Wide area networks (WAN) are all about connecting various sites together when network segments from providers (such as telecommunications or ISP) are needed.
I am not a network architect, but I’ve had the great fortune to have fabulous architects as team members and colleagues, and I’ve learned much from them. If it is a match to your business requirements, I can highly recommend a company, a service, and a technology. I am in no way affiliated with this company – but I did have the good fortune to work with them for over two years.
The company: OpenSystems
OpenSystems (http://open.ch) is a small Swiss company that provides WAN services (among other network-based security services) for other companies, anywhere in the world. (They have an installed base in 175 countries.) The fabulous aspect of OpenSystems is that they have chosen to remain small, and that every member of the company (from sales manager to company president) spends one day per week in their support center, carrying out 24×7 customer support. The customer-focus this provides – as well as the technical talent from their staff it requires – it’s amazing.
The service: Full
OpenSystems will advise, consult, and design what you need to connect your sites with the security features you need. They’ll order the hardware, get it through customs in any country (including exotic countries such as North Korea and Syria), install it, then tune and monitor it 24×7. But the best aspect: OpenSystems has detailed knowledge of the local ISPs and telecom providers in the 175+ countries in which they do business. This will help ensure you get the best contracts, or the best service, without needing detailed market expertise in your worldwide locations, or without needed WAN engineers in those locations. To achieve 24×7 they have a dedicated support center in Zurich and one in Sydney, Australia.
This is something I have really come to appreciate: even if you have your own 24×7 team of network specialists, having access to the OpenSystem’s know-how can be very valuable. Case in point: without going into confidential details, in one previous job we were informed by the U.S. FBI that our network had been penetrated and that a very careful attack was underway by (apparently) Chinese hackers. With one call to OpenSystems and a total elapsed time of about 3 minutes, we had reconfigured our network and stopped the attack.
The technology: Mission Control Security Gateway (MCSG)
The OpenSystem’s solution involves appliances, so-called MCSGs, that are located at each site. Larger sites may choose to have multiple MCSGs for redundancy. The boxes can be remotely or locally operated, and they provide ultra-secure VPN connections (the level of security depending, of course, on what’s permitted by that local government, since not all governments allow the same type of encryption).
What’s most attractive, however, are not the boxes (by the way, they are blue!). One key selling point is the 20+ services that can be ordered with the boxes, topics such as URL and content filtering, anti-spam, intrusion detection, etc. In future other capabilities such as WAN-acceleration may be offered. Another key selling point is the “Mission Control Portal,” a web-based tool that let’s your network administrators have an overview of the complete network, status, settings, as well as dozens of reports. The portal has a hierarchical model, so administrators, architects, but senior managers as well can each get customized views with the information they need.
Client VPN and other services
When I struggled with various client VPN challenges, I also turned to OpenSystems for a “turn-key” solution: they provide client VPN as a managed service, including two-factor authentication and other features, naturally integrated into their portal application. Of course many companies have the expertise and support abilities to provide solutions like this internally, but in my case (too many sites, too few engineers) there were advantages from sourcing this service from OpenSystems.

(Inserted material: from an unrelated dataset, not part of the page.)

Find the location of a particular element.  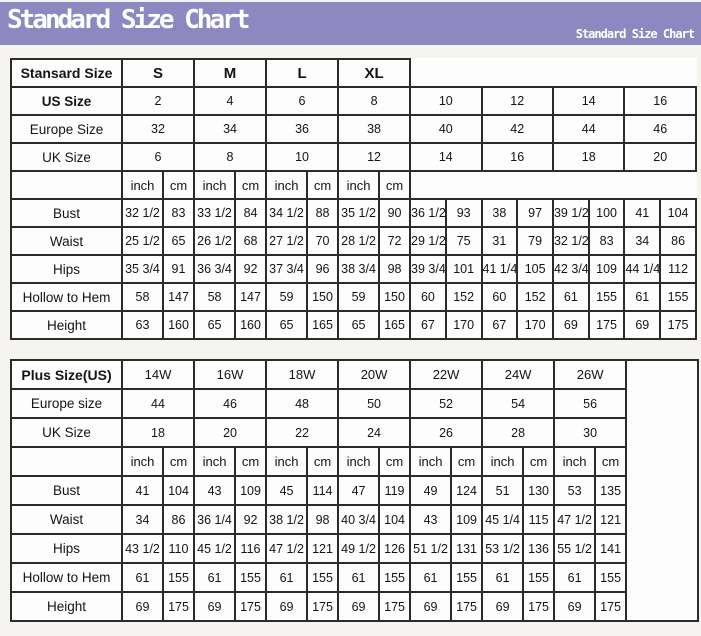

size-group-cell: XL is located at coordinates (374, 73).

First Switzerland Wide-Area-Networking Roundtable, November 20, 2013
I was honored and privileged to be invited to the first roundtable discussion, held on November 20, 2013 in Zürich. The panel consisted of some 15 senior executives responsible for WAN topics, plus several industry experts (including a professor, Prof. Plattner, from ETH in Zurich), and a professional moderator. The discussion was first-rate.
This was a very exciting opportunity for me, and I learned a few things: (1) even though I am not a network architect by training, you don’t have to be: I was absolutely at the same level as all my industry colleagues; (2) no matter small company or large, and no matter what the domain (manufacturing, finance, even health care) we all struggled with the same set of core technical challenges; and best of all (3) there were promising new technologies and products under development to address our challenges.